Problem description
Your task is to reproduce exactly the lines from the line with "The height and" through the end of the records below.
--*--
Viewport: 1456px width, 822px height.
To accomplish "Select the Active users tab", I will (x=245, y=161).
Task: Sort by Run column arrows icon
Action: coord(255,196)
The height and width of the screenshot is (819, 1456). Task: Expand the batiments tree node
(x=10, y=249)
--*--
Your solution
The height and width of the screenshot is (819, 1456). Task: Expand the batiments tree node
(x=10, y=249)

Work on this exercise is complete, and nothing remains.